= Atsushi Tero =

Japanese biologist

Atsushi Tero is a researcher, biologist, and associate professor of applied mathematics at Kyushu University. He is known for his research of slime molds, their ability to solve mazes and their practical uses.

==Research==

Atsushi Tero has led research on slime molds, specifically Physarum polycephalum. With Toshiyuki Nakagaki and other researchers, he researched slime molds and their ability to solve mazes and even memorize mazes. It was proposed as a solution to the Steiner tree problem as the shortest way to connect two points. This affects biology and philosophy because a brainless organism seemed to be making decisions to solve the maze. Additionally, the researchers were able to deduce that these slime molds respond to environmental changes.
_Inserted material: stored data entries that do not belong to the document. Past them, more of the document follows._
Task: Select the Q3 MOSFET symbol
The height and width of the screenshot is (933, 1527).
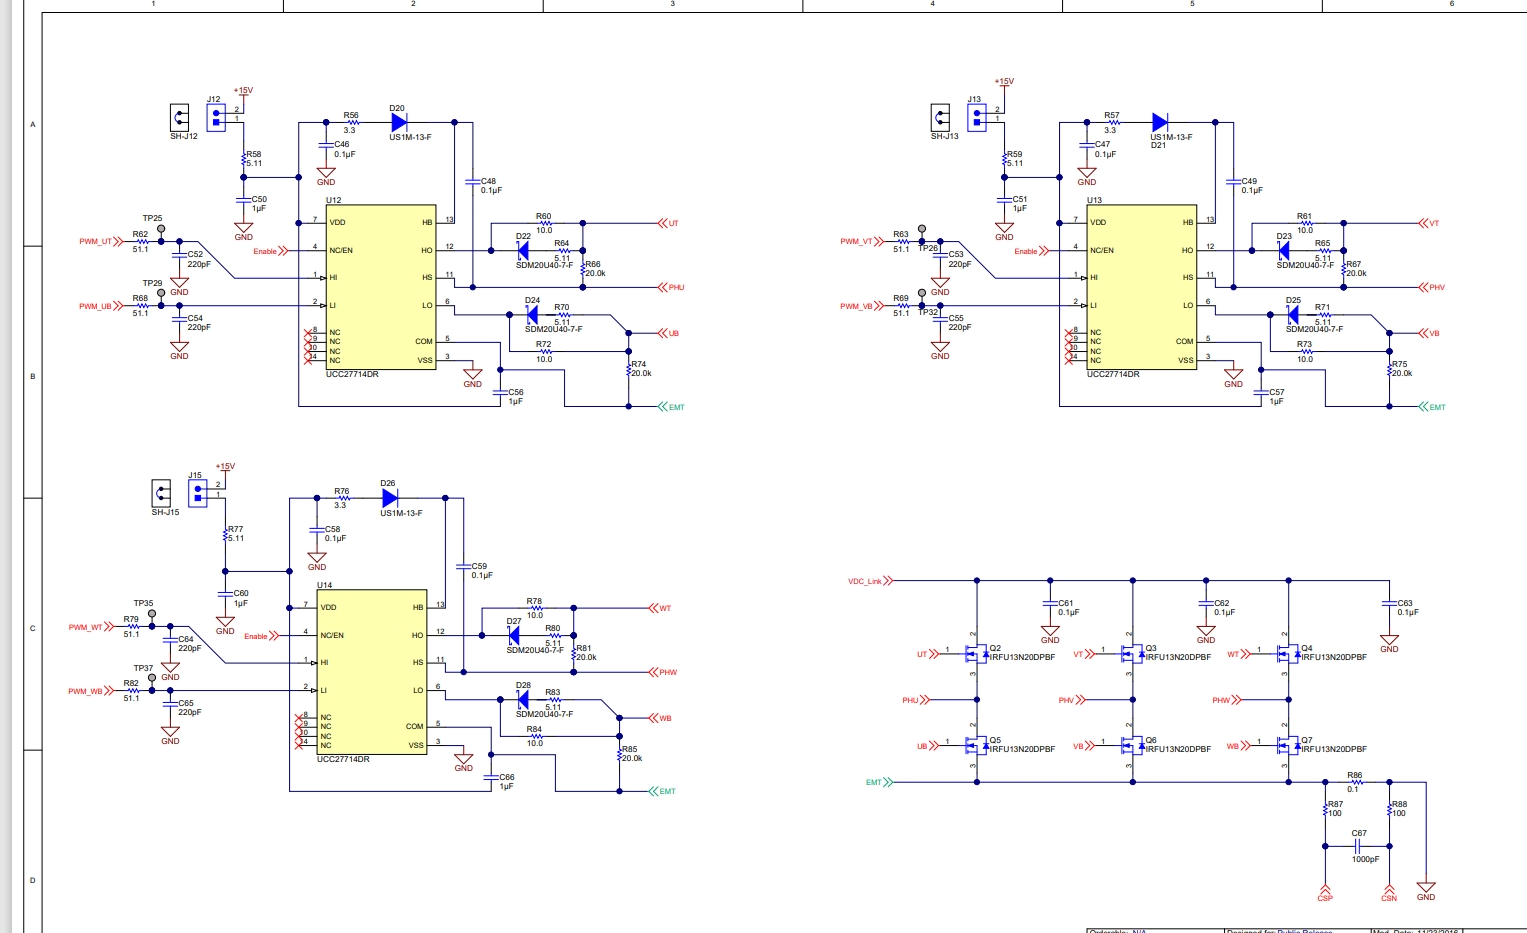Action: (1131, 654)
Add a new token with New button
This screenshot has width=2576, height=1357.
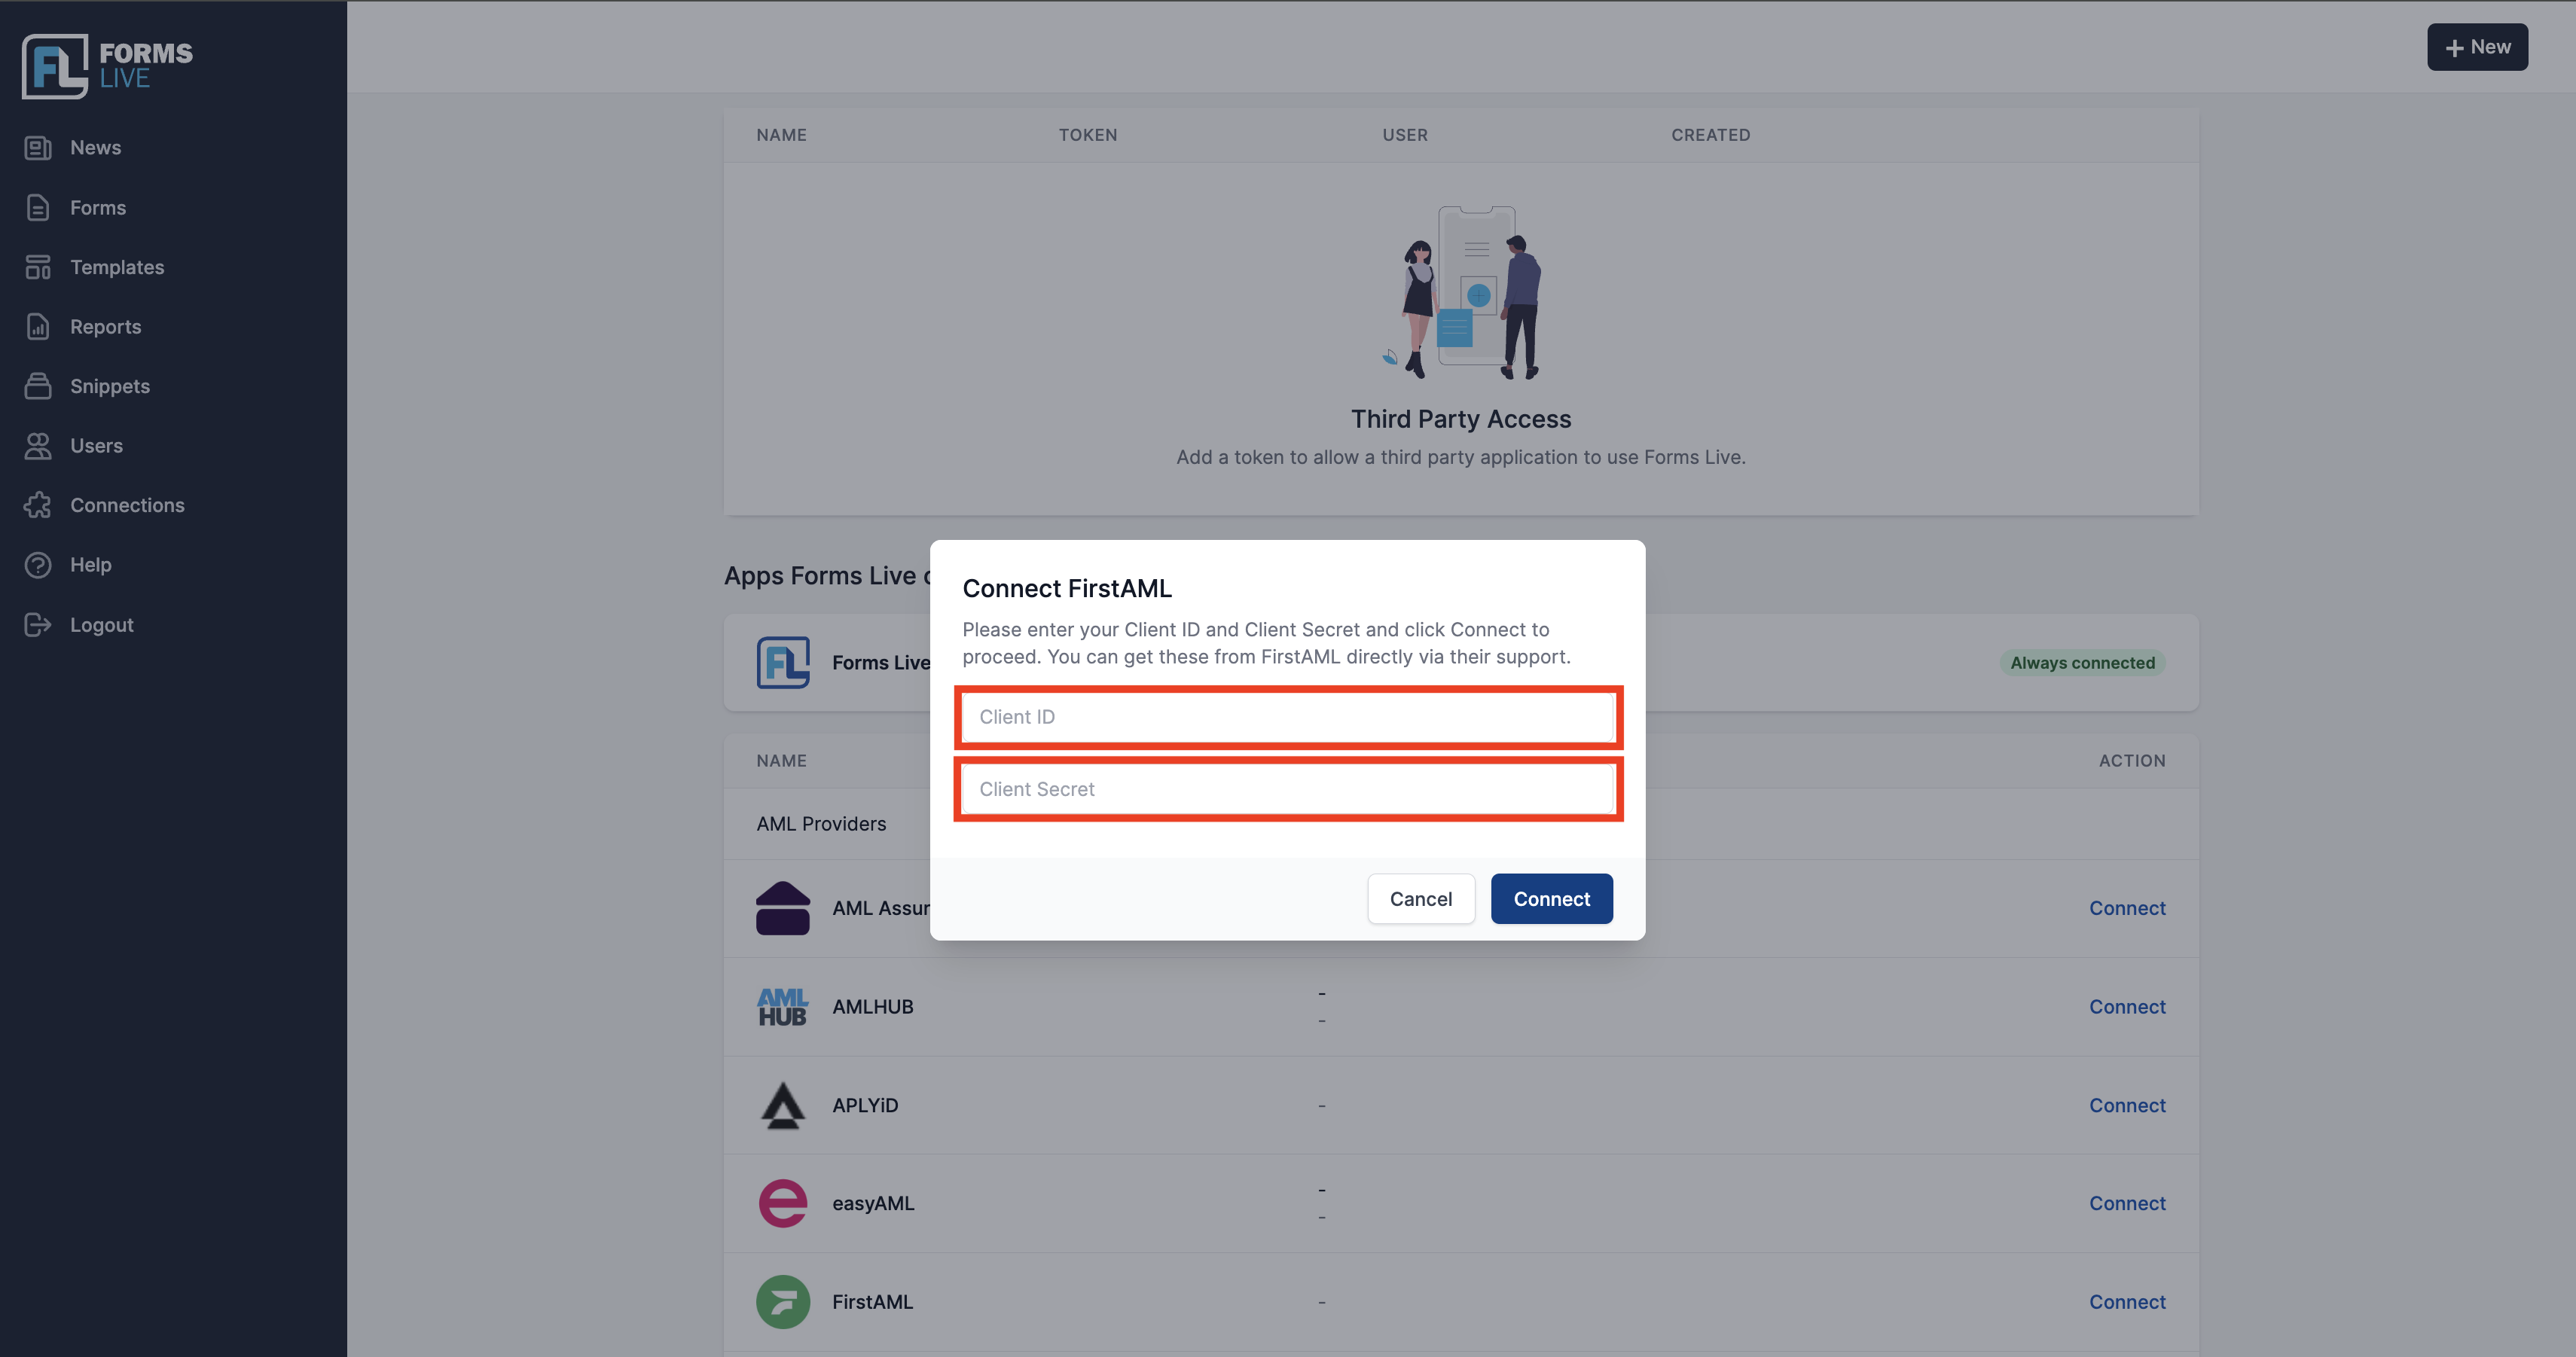(x=2477, y=47)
In 2009, he used slime molds to simulate Tokyo’s railway system. The study shows that the slime molds may have found a more efficient path than the path that is used.

==The Ig Nobel Prize==

Atsushi Tero won the Ig Nobel Prize along with Toshiyuki Nakagaki, Hiroyasu Yamada, Ryo Kobayashi, Akio Ishiguro, and Ágota Tóth in Cognitive Science in 2008. They received this prize with the discovery of slime molds being able to solve mazes.

Atsushi Tero won the Ig Nobel Prize with Toshiyuki Nakagaki, Seiji Takagi, Tetsu Saigusa, Kentaro Ito, Kenji Yumiki, Ryo Kobayashi, Dan Bebber, and Mark Fricker in Transportation Planning in 2010. They received this prize for using slime molds to depict Tokyo’s railway system in possibly a more efficient way.

He is one of nine people to have won multiple Ig Nobel Prizes.